Can you copy the material below word for word, starting at the line with "The image size is (500, 381)." and continuing through the line with "The width and height of the screenshot is (1135, 624).", both lines included?
--- begin Records to process ---
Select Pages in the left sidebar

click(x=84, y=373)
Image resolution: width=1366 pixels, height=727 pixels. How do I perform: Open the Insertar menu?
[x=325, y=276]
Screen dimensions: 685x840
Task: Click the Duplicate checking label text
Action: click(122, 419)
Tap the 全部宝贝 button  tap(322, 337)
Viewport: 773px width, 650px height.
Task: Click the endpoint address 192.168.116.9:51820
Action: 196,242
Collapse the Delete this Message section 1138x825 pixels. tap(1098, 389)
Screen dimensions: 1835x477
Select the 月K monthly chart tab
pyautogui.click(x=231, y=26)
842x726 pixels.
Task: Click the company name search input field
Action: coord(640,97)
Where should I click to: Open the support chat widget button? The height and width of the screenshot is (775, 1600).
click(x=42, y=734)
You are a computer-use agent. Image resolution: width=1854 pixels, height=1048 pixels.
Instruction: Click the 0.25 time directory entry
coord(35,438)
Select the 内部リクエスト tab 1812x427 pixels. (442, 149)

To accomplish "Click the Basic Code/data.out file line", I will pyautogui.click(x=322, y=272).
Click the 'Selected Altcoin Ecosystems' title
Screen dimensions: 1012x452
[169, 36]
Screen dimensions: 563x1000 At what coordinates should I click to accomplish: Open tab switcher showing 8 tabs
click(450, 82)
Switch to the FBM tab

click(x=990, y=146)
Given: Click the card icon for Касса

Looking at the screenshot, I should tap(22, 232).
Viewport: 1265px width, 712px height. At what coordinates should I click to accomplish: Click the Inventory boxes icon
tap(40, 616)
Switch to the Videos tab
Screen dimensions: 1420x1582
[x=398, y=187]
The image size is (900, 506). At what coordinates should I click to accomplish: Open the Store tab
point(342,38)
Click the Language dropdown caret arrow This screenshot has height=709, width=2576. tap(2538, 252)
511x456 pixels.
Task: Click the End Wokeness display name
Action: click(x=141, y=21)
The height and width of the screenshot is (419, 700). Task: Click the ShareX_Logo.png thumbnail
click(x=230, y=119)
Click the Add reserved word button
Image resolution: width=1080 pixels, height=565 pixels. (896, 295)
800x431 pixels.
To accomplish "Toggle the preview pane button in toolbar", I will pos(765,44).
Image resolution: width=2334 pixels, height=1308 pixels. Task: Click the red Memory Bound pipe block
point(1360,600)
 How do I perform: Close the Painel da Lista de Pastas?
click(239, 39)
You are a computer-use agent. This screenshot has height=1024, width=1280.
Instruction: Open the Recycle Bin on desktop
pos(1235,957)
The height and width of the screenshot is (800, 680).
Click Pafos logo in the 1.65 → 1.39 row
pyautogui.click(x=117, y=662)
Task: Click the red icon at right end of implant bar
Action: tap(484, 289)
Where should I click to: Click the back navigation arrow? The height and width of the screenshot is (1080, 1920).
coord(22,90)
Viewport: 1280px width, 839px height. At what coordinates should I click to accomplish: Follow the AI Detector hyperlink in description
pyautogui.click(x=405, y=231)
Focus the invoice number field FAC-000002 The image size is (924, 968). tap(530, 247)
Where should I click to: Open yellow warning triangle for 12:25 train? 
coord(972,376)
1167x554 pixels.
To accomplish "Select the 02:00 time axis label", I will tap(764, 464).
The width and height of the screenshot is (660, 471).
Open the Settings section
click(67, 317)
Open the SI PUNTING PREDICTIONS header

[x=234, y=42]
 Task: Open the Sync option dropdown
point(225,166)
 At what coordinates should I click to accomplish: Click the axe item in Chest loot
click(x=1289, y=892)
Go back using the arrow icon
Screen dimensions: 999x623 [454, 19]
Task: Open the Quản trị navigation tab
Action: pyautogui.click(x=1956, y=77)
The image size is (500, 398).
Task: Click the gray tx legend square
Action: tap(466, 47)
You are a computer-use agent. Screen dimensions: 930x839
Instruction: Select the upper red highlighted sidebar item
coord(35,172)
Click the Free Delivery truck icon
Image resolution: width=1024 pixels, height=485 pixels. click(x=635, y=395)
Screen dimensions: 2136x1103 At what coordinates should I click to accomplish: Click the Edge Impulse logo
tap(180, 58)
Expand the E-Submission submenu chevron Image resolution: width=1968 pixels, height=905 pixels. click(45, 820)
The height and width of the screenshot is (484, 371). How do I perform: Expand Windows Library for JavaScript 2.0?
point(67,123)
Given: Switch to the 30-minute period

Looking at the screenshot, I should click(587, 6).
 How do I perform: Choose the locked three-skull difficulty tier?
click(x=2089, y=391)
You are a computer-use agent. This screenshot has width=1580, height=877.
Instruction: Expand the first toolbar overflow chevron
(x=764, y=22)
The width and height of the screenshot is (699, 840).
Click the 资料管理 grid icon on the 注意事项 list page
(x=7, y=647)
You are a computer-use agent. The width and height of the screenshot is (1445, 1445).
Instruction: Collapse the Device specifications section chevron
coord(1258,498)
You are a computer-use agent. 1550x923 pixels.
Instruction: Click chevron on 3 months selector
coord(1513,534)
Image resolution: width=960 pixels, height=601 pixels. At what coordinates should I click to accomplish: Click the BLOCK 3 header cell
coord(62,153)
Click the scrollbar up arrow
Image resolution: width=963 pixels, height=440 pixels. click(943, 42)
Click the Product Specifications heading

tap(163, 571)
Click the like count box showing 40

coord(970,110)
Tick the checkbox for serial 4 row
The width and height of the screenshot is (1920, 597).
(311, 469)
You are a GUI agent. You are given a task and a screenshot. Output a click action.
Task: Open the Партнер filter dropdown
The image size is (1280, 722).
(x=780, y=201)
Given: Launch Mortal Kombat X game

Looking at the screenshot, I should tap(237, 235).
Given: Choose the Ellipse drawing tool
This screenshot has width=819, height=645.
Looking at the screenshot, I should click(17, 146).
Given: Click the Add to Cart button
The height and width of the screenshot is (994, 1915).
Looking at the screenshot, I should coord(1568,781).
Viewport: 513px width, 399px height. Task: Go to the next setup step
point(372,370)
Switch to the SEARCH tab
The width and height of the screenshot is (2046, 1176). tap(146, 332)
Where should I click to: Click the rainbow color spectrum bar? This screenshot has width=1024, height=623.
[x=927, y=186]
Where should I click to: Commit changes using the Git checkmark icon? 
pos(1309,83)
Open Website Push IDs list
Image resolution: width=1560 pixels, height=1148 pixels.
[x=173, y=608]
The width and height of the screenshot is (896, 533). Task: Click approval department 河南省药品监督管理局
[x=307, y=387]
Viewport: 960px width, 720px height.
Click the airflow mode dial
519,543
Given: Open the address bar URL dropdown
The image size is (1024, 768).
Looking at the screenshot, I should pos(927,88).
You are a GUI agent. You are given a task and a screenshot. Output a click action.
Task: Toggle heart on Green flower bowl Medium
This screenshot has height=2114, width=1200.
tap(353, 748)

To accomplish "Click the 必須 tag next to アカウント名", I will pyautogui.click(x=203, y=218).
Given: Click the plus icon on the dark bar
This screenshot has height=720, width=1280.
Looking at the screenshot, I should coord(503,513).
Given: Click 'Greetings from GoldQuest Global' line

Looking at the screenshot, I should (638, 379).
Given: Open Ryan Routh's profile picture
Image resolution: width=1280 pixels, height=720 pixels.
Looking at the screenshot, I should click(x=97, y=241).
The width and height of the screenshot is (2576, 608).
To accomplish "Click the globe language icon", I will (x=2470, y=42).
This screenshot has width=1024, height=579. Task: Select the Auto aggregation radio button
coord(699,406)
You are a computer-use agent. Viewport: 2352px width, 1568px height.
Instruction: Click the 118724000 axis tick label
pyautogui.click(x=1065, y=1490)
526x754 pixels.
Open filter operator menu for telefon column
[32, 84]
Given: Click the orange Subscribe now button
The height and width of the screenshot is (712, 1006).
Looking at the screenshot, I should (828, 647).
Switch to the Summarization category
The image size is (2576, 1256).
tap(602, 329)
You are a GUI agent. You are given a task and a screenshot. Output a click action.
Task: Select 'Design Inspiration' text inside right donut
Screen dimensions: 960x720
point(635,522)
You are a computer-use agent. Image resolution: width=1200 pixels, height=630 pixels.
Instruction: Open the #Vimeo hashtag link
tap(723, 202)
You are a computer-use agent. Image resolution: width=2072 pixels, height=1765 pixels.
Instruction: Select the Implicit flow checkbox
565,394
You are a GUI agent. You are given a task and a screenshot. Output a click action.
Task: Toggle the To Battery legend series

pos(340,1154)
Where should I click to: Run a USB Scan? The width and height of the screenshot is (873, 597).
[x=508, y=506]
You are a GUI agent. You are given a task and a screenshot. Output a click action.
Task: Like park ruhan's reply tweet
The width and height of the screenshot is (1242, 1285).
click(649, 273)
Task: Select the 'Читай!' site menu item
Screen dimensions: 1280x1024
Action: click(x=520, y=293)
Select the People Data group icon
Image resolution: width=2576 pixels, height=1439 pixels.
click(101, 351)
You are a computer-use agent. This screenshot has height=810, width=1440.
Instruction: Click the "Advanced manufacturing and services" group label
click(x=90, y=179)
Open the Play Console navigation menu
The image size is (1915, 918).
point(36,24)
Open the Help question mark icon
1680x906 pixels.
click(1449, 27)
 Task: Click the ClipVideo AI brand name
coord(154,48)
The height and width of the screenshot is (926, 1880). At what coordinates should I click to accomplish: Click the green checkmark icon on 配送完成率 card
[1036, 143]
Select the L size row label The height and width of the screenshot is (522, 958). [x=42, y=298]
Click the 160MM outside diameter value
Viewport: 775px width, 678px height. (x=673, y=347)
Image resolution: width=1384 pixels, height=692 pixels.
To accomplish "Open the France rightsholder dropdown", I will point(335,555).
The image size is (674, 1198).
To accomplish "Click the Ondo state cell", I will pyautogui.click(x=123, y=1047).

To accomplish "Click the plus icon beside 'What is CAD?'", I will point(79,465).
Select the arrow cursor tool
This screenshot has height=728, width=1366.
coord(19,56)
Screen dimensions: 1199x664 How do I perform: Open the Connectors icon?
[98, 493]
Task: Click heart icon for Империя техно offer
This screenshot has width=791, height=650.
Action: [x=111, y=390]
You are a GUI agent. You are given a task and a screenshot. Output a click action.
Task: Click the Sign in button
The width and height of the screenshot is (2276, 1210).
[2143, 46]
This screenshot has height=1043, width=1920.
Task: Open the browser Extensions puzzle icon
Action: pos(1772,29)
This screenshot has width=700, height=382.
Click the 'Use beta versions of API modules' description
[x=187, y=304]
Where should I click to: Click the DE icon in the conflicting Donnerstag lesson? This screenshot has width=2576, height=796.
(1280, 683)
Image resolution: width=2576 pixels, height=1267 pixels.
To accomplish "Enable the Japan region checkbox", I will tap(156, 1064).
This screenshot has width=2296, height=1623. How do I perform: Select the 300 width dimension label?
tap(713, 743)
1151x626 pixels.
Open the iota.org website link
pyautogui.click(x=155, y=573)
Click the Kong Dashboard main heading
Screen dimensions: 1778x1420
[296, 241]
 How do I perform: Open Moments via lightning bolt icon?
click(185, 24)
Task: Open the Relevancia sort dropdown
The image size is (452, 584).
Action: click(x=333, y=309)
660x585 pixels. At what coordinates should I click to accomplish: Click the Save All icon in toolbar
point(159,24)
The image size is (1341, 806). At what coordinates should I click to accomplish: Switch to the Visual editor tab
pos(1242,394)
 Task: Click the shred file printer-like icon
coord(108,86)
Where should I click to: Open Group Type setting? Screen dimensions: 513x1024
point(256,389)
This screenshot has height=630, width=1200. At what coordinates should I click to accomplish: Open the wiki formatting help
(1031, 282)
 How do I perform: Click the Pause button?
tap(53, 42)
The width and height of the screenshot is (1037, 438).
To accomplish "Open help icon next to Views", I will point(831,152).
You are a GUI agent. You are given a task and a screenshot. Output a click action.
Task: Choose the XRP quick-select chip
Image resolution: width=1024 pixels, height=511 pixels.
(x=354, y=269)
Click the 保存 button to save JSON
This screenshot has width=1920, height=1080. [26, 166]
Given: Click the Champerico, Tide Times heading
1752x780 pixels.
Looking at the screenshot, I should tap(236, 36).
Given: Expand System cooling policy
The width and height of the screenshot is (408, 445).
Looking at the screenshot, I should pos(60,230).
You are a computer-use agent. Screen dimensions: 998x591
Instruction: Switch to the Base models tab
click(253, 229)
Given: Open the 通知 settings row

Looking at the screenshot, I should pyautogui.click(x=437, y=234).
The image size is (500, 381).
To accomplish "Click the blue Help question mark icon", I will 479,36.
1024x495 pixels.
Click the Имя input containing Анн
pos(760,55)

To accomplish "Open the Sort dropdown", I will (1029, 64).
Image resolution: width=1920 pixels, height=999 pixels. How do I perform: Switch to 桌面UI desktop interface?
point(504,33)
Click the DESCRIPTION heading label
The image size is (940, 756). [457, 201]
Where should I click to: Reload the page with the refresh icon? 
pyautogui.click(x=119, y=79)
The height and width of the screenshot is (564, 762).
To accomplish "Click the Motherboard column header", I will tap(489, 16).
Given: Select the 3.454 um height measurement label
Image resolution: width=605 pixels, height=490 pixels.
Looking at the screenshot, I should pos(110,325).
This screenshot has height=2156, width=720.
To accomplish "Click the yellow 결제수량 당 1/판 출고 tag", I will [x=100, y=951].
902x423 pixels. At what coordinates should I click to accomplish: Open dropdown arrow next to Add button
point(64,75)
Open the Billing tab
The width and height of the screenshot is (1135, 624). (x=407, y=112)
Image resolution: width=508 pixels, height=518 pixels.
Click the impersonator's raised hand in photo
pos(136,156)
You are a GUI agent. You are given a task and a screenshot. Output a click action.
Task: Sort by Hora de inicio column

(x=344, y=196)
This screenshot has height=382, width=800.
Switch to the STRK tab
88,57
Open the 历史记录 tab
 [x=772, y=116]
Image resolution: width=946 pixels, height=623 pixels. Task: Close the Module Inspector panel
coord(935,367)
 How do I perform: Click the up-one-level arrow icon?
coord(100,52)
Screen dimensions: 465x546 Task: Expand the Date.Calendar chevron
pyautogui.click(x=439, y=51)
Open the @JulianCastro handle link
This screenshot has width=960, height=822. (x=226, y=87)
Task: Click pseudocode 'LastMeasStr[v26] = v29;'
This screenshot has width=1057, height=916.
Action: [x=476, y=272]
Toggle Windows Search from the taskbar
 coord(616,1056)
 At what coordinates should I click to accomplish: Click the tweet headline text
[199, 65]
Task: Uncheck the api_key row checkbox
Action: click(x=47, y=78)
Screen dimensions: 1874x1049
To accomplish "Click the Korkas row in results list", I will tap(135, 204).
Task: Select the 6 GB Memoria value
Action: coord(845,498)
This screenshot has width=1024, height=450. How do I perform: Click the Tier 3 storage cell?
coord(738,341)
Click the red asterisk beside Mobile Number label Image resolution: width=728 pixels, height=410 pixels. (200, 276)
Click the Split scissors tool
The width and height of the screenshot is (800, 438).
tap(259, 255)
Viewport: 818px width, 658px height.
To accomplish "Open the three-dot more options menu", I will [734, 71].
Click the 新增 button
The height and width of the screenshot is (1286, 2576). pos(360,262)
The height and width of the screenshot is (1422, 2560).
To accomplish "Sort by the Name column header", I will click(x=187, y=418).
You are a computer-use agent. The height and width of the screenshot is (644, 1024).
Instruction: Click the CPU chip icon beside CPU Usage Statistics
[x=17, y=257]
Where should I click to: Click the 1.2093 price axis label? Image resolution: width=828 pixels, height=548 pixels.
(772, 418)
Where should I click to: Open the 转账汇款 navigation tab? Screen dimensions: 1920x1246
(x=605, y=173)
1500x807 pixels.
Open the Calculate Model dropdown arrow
--- end Records to process ---
▸ **Complete answer**
The image size is (500, 381).
To accomplish "Click the blue Help question mark icon", I will 479,36.
1024x495 pixels.
Click the Имя input containing Анн
pos(760,55)

To accomplish "Open the Sort dropdown", I will (1029, 64).
Image resolution: width=1920 pixels, height=999 pixels. How do I perform: Switch to 桌面UI desktop interface?
point(504,33)
Click the DESCRIPTION heading label
The image size is (940, 756). [457, 201]
Where should I click to: Reload the page with the refresh icon? 
pyautogui.click(x=119, y=79)
The height and width of the screenshot is (564, 762).
To accomplish "Click the Motherboard column header", I will tap(489, 16).
Given: Select the 3.454 um height measurement label
Image resolution: width=605 pixels, height=490 pixels.
Looking at the screenshot, I should pos(110,325).
This screenshot has height=2156, width=720.
To accomplish "Click the yellow 결제수량 당 1/판 출고 tag", I will [x=100, y=951].
902x423 pixels. At what coordinates should I click to accomplish: Open dropdown arrow next to Add button
point(64,75)
Open the Billing tab
The width and height of the screenshot is (1135, 624). (x=407, y=112)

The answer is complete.